## [ACTIVITY]
Report each line from the listing that the string "legend" appears in.

(MATERIAL SUPPLIED begins)

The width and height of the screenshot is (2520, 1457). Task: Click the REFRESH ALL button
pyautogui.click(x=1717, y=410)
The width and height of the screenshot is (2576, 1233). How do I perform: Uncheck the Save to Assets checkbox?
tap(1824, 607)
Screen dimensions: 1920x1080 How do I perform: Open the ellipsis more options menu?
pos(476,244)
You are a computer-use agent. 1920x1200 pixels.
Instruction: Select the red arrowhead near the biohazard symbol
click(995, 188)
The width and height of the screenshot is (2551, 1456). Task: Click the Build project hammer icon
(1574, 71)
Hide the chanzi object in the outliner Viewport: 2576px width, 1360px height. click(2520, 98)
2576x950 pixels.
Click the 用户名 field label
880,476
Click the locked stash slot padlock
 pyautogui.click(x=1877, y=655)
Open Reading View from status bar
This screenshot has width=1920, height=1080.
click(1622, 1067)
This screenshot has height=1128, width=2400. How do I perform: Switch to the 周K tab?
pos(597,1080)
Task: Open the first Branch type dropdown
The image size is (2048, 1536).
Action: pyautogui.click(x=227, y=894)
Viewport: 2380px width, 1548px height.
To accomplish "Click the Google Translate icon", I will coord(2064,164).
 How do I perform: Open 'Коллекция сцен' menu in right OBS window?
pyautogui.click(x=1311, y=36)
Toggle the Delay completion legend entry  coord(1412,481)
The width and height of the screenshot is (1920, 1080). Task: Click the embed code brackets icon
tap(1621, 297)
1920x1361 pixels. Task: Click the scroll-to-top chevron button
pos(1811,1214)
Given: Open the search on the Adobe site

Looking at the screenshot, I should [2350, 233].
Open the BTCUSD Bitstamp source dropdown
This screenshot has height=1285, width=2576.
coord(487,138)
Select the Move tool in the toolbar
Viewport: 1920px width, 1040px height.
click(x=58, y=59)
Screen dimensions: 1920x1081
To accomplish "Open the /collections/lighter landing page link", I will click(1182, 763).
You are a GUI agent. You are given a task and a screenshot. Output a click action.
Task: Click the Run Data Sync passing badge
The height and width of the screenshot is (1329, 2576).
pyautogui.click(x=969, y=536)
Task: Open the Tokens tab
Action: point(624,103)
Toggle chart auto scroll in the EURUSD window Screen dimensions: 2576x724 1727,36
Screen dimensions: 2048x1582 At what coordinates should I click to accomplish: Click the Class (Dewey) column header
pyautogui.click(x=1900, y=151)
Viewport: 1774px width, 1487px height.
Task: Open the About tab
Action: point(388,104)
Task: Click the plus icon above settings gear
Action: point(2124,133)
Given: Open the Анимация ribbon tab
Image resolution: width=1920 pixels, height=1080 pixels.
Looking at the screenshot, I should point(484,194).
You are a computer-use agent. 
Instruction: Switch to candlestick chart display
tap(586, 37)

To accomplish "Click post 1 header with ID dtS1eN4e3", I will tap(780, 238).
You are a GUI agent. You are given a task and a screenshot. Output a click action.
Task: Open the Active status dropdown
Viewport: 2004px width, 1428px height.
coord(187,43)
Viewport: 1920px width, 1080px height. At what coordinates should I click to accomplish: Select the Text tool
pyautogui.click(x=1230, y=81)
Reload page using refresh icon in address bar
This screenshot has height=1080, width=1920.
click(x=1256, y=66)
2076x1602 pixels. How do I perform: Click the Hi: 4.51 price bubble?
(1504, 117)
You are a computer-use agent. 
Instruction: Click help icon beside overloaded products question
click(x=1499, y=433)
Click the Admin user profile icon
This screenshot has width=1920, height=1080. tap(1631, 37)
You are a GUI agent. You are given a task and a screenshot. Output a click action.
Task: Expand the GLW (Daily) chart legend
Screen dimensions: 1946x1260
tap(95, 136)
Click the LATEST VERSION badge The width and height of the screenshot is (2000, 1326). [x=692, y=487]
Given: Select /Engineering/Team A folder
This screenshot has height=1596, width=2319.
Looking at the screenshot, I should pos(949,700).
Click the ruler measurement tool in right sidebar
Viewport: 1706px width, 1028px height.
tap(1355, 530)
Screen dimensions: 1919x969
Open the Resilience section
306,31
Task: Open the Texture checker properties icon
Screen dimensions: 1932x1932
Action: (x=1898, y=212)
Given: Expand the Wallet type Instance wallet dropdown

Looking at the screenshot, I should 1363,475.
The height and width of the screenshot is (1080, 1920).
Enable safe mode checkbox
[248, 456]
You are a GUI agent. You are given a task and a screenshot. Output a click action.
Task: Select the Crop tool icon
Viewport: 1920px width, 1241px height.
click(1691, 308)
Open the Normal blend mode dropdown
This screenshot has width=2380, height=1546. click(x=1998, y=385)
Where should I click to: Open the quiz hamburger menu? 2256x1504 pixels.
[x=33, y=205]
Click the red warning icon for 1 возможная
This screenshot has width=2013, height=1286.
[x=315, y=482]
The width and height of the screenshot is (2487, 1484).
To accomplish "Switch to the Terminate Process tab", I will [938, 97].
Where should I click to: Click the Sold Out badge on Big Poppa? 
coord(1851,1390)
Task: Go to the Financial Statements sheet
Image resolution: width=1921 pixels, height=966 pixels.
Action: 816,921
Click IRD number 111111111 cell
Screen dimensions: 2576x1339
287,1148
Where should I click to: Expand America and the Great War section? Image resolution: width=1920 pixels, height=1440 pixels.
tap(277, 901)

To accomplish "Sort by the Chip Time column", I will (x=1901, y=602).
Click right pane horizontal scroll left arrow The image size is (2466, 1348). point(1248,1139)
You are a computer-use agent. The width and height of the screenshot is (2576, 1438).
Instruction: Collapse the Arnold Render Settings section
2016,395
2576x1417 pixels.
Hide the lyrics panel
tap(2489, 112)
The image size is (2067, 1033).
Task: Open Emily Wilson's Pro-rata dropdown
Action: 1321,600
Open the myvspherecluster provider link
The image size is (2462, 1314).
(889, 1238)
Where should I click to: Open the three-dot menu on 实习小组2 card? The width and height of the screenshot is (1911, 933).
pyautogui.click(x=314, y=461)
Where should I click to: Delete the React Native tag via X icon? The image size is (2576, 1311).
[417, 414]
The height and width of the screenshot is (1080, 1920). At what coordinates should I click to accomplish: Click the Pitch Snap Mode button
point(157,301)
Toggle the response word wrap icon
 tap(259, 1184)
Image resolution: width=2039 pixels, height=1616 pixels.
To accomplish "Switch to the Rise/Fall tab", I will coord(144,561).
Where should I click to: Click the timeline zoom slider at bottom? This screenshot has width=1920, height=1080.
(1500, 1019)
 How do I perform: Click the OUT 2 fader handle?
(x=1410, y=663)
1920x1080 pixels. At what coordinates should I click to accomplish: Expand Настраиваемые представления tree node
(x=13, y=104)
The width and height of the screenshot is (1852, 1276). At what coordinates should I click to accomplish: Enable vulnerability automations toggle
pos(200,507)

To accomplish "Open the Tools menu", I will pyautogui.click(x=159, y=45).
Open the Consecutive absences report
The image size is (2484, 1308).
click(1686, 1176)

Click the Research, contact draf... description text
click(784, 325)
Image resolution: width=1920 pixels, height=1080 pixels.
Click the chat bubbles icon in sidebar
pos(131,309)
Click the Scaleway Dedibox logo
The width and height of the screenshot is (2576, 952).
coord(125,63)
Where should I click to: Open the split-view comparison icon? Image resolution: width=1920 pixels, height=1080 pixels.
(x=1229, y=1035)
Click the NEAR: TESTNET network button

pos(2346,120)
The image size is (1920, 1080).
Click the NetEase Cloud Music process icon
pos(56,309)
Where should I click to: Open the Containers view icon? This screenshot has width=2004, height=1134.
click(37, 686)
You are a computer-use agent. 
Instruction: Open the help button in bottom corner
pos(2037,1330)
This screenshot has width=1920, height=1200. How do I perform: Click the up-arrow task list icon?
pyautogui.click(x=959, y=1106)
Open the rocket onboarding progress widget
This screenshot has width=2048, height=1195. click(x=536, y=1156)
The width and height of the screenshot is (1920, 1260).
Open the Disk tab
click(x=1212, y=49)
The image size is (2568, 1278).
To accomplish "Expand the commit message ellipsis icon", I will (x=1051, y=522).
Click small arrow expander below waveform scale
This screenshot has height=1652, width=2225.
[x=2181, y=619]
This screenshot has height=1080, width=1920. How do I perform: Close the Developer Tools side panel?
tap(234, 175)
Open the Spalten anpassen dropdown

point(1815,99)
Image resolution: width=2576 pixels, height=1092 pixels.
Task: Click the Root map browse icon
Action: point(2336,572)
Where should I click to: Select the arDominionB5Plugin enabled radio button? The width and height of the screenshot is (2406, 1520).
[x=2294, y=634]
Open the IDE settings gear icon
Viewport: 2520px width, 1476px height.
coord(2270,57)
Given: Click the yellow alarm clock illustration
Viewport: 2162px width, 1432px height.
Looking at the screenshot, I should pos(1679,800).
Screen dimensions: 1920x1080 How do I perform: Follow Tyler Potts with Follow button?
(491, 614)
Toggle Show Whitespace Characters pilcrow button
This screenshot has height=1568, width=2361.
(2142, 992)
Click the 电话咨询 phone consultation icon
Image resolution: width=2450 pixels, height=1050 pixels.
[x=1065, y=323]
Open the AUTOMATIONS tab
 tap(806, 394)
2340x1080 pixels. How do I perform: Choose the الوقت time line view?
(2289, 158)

(MATERIAL SUPPLIED ends)

## [OUTPUT FOR THIS TASK]
Toggle the Delay completion legend entry  coord(1412,481)
Task: Expand the GLW (Daily) chart legend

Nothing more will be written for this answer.